What's your uname -a give as output?
Do you have a custom kernel?


----------



## Alex4108 (Sep 6, 2011)

Kernel is a standard kernel.  


```
FreeBSD my.host.name 8.1-PRERELEASE FreeBSD 8.1-PRERELEASE #0: Sat Jun 12 11:31:12 CEST 2010     
[email]root@sehr.niedli.ch[/email]:/usr/obj/usr/src/sys/SEHRKERN  i386
```


----------



## DutchDaemon (Sep 7, 2011)

A standard kernel is named GENERIC, not SEHRKERN .. Maybe go to 8.2-RELEASE or -STABLE with a GENERIC kernel before trying anything else.


----------



## Alex4108 (Sep 7, 2011)

Didn't know the kernel type.  I'm running in a jail under my friend's server.  It's been working before.

What happened is one of our drives in the RAID-5 fell out, clearing out a portion of my /usr folder.  I had to reinstall all my ports from scratch.  PHP is the only one giving me trouble right now and I don't know why.

Before I install php52-extensions, it functions.  After I load extensions, it gives me:

```
Segmentation Fault (11)
```


----------



## RedRat (Sep 7, 2011)

Alex4108 said:
			
		

> What happened is one of our drives in the RAID-5 fell out, clearing out a portion of my /usr folder.



/usr holds not installed ports only, but also important parts of base system.
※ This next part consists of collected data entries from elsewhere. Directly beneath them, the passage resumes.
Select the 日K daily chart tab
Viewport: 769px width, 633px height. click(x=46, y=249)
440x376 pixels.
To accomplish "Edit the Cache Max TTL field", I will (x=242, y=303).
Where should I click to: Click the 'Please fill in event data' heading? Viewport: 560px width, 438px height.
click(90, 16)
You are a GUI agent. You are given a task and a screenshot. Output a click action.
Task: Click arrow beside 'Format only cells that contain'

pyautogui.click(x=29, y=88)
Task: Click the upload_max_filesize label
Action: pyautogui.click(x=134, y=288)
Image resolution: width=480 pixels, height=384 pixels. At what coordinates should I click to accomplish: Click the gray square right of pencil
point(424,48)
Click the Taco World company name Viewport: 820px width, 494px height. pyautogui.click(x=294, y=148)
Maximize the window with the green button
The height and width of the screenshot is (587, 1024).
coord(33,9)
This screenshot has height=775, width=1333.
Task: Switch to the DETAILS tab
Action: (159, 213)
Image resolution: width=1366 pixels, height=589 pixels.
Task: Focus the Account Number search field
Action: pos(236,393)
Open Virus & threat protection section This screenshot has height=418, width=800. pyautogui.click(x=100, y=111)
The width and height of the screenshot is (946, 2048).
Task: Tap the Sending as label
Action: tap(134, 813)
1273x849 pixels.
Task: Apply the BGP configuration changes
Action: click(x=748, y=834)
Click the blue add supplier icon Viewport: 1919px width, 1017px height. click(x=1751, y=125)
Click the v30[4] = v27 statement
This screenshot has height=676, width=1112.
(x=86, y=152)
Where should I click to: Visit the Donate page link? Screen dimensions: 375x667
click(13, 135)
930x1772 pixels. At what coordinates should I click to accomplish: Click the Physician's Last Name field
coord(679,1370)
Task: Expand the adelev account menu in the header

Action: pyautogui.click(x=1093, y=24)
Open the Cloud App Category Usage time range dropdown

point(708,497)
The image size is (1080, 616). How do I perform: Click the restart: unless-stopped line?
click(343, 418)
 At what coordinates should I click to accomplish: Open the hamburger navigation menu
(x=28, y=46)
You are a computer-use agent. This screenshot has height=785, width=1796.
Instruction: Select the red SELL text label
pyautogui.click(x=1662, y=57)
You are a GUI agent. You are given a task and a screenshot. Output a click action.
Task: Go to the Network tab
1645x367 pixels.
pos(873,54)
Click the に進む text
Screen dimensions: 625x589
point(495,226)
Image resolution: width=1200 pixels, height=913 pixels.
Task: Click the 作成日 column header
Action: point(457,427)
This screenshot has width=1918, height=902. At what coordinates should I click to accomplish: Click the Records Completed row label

You have to [cmd=]make installworld[/cmd] to be sure that all important system files in place.


----------



## Alex4108 (Sep 7, 2011)

RedRat said:
			
		

> /usr holds not installed ports only, but also important parts of base system. You have to [cmd=]make installworld[/cmd] to be sure that all important system files in place.



We already did that  What's weird is before the drive died, everything worked 100%. Now the only thing not working is PHP.

Should I just re-install the jail?


----------